What you should do: Under this line sits a listing. Repeat exactly and only its lines from the one holding "The image size" through the one holding "the red arrow"; skip pictures.

Available data:
• • • • •

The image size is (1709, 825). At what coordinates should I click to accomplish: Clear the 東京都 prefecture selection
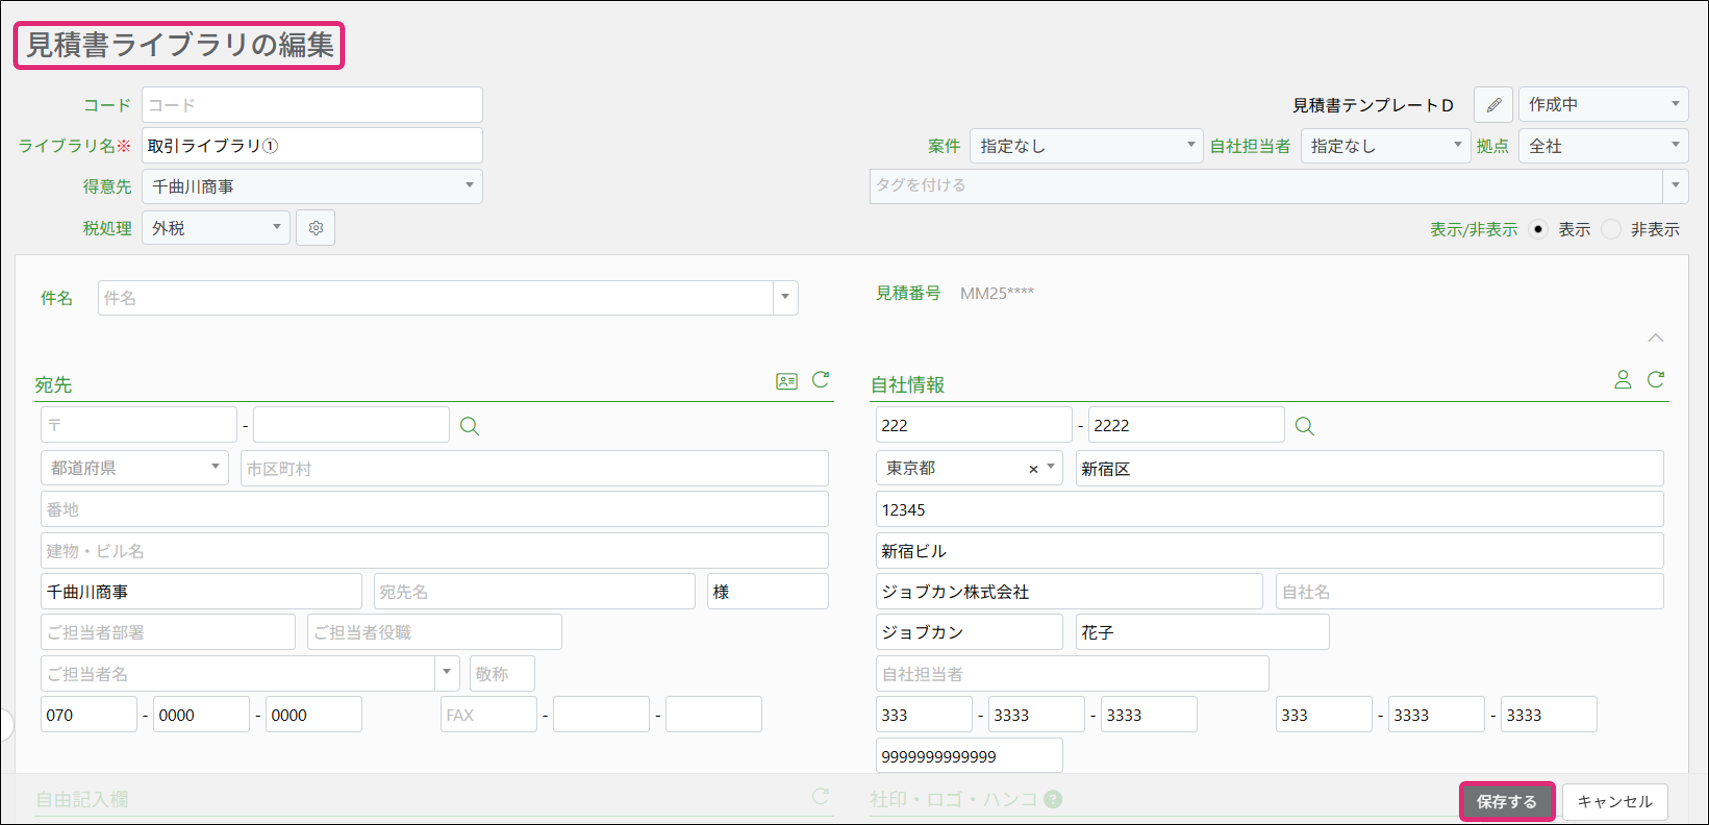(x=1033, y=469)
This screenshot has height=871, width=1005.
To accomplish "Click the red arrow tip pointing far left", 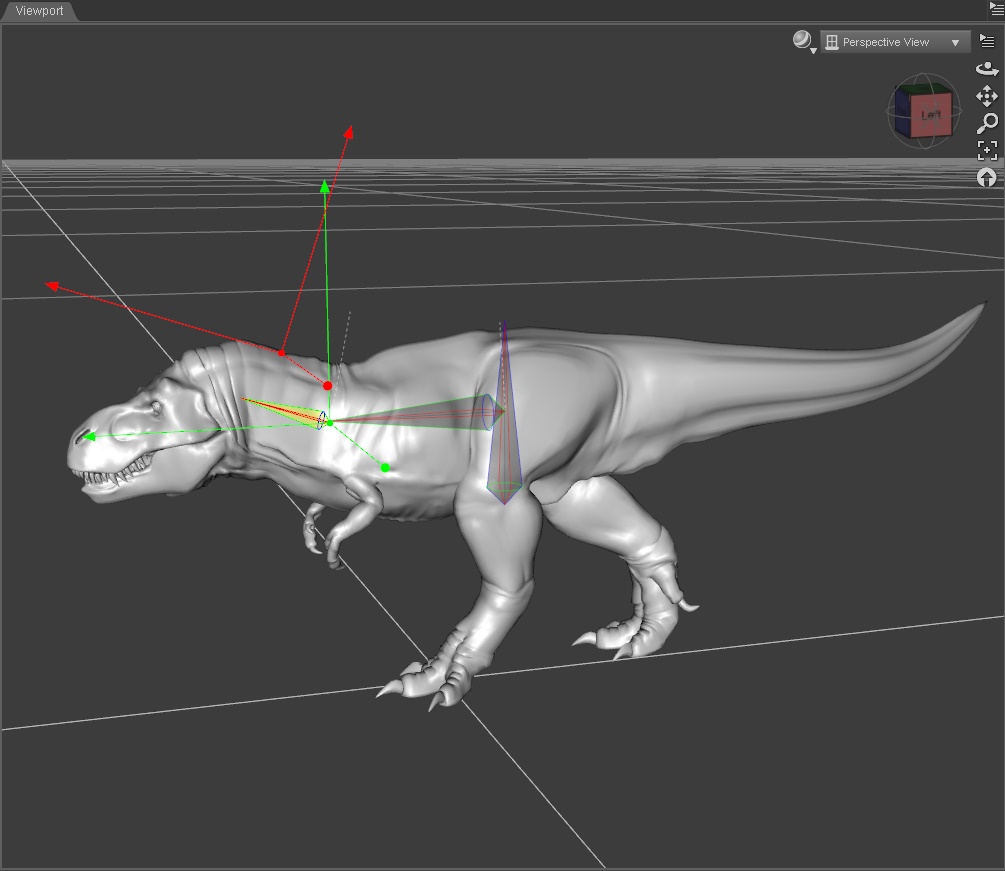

• • • • •

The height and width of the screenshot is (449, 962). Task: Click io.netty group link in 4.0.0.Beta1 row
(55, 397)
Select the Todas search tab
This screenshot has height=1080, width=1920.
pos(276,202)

• • • • •

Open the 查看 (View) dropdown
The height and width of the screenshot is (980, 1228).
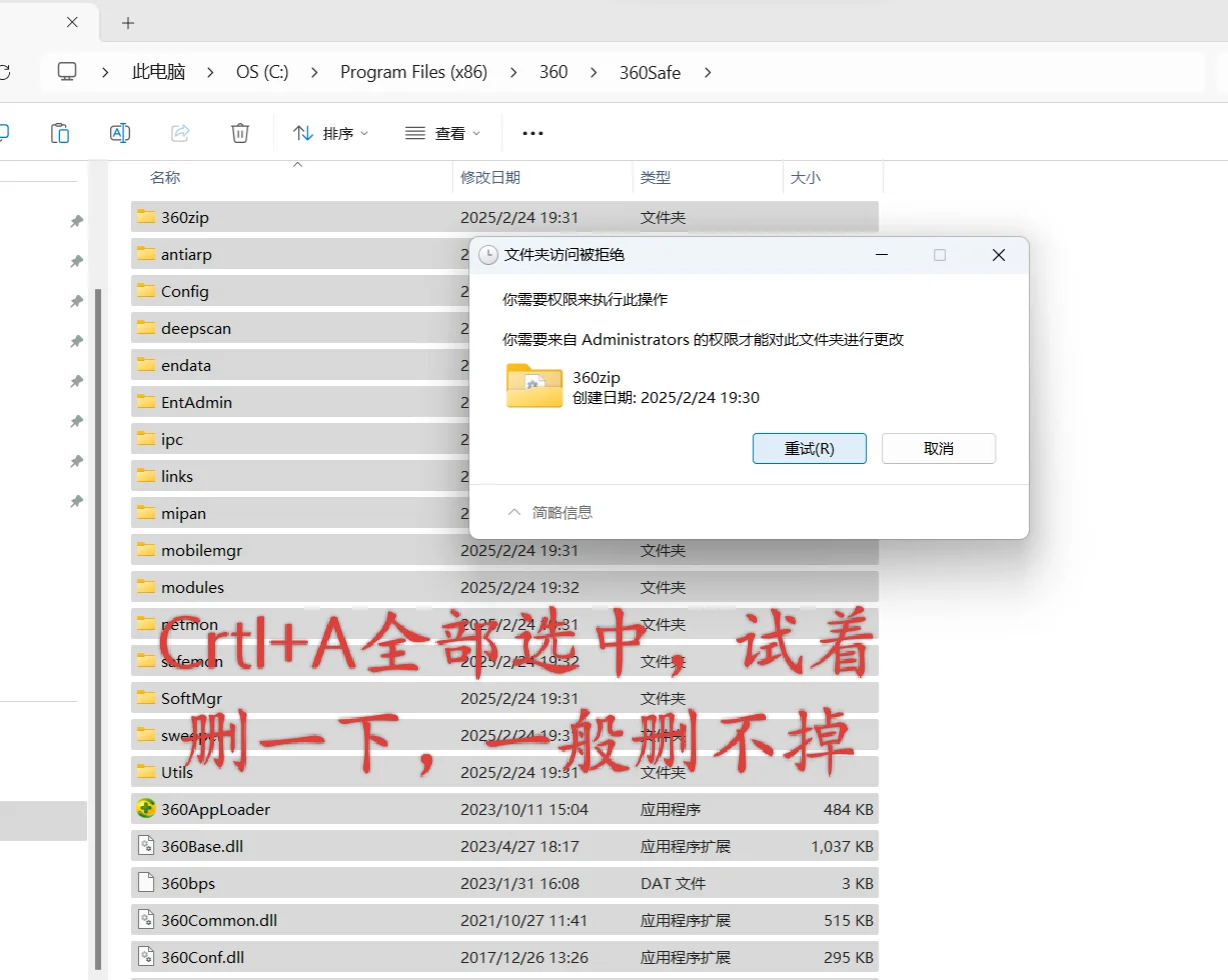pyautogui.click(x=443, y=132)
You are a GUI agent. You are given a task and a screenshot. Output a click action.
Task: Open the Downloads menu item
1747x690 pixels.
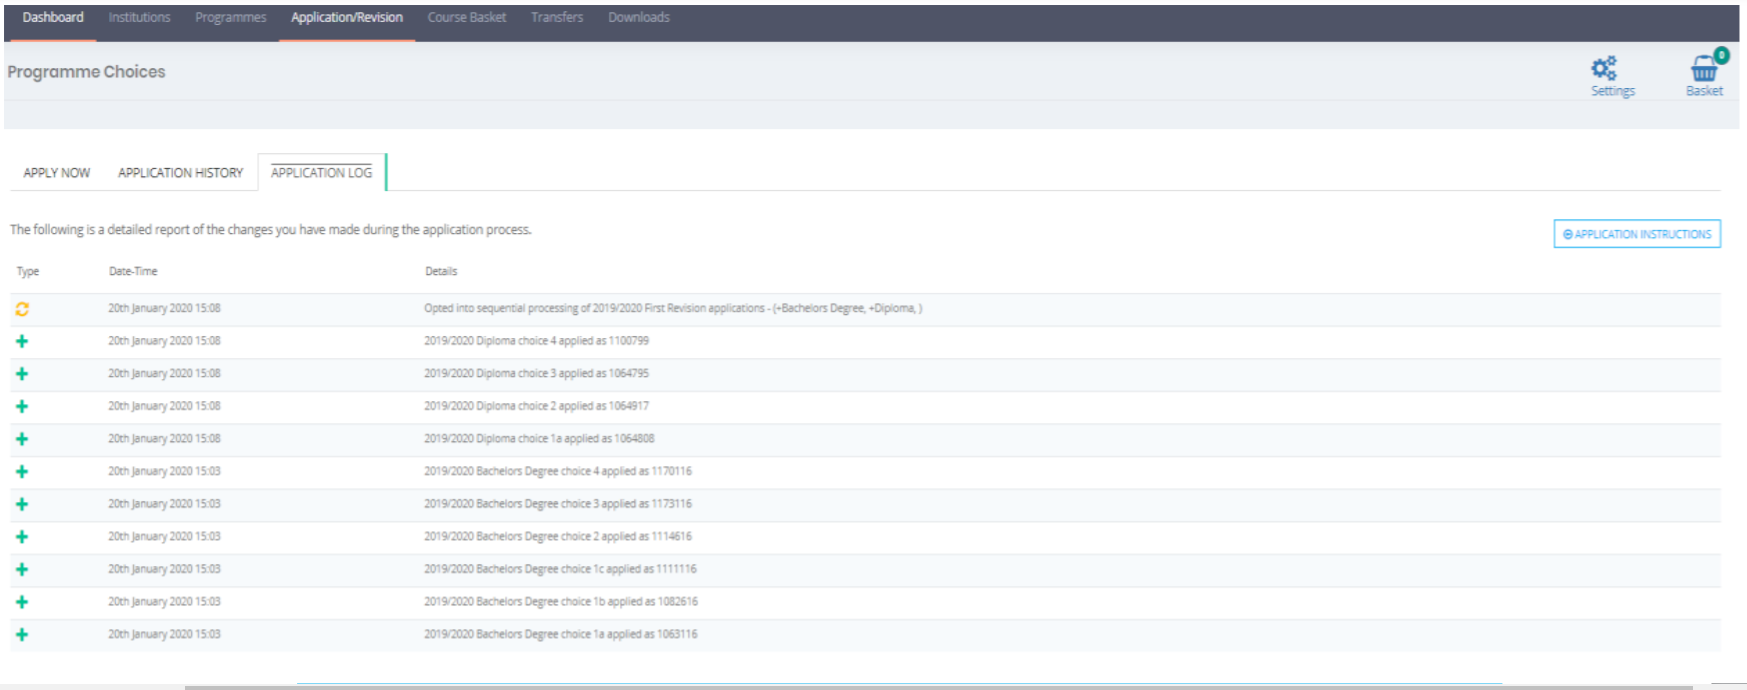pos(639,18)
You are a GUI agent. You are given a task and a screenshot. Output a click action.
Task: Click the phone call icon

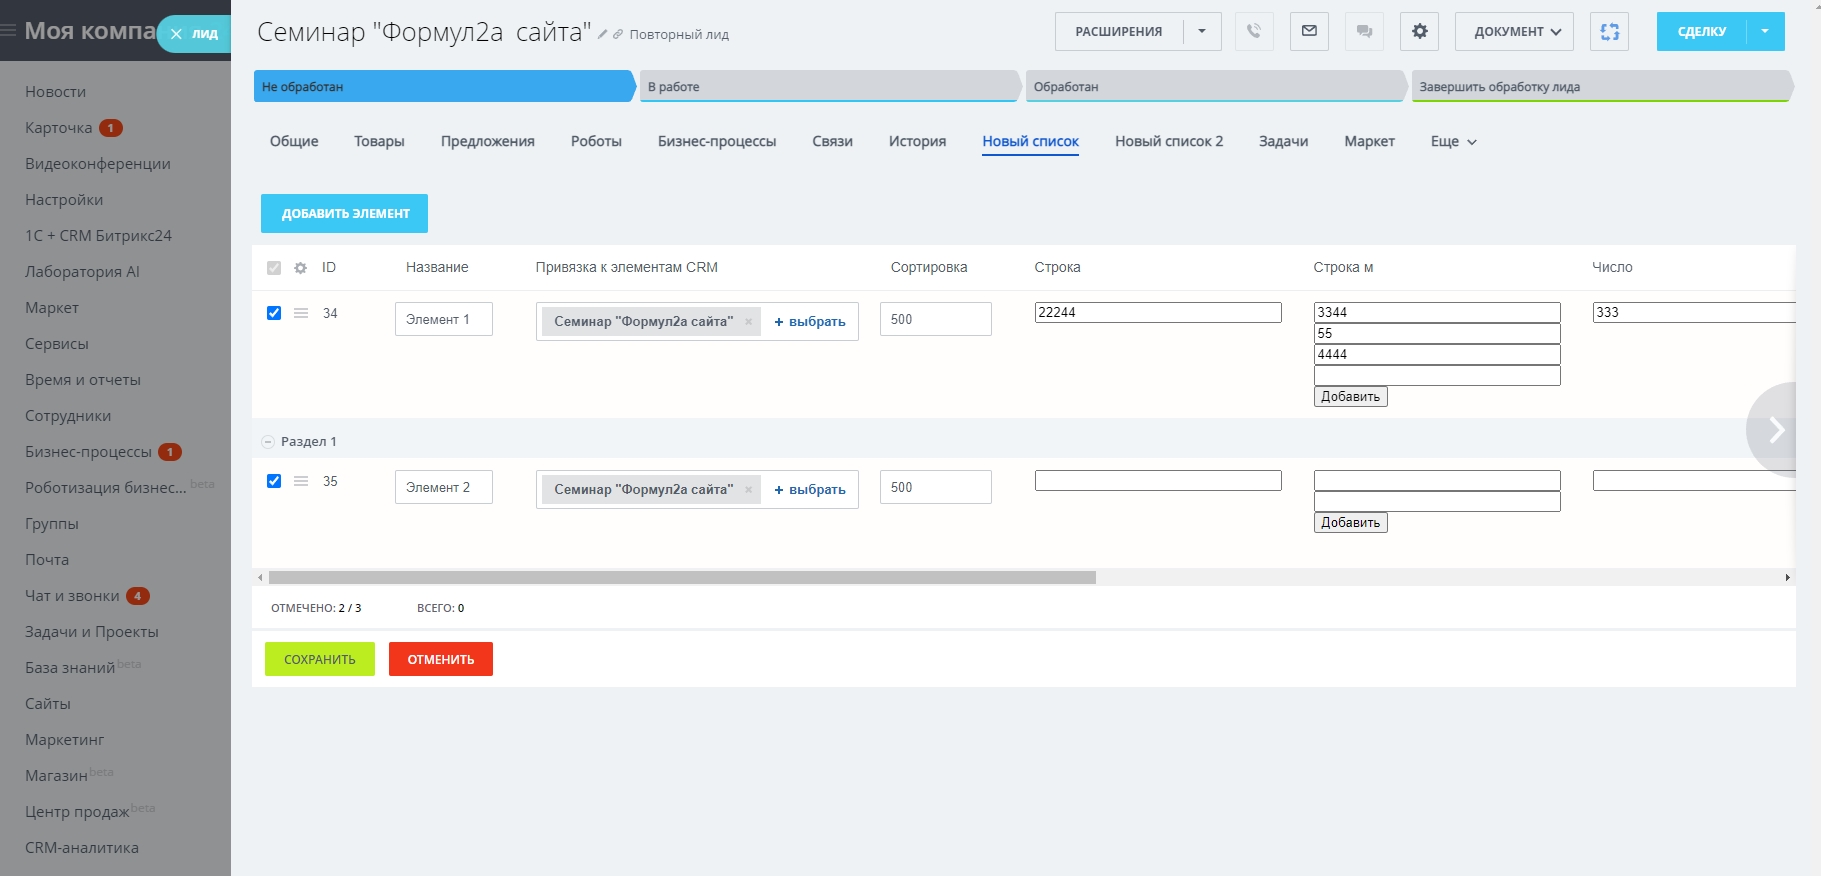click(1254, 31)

• • • • •

Problem solution:
The image size is (1709, 825). At what coordinates should I click to accomplish: Clear the 東京都 prefecture selection
(x=1033, y=469)
This screenshot has height=871, width=1005.
To accomplish "Click the red arrow tip pointing far left", 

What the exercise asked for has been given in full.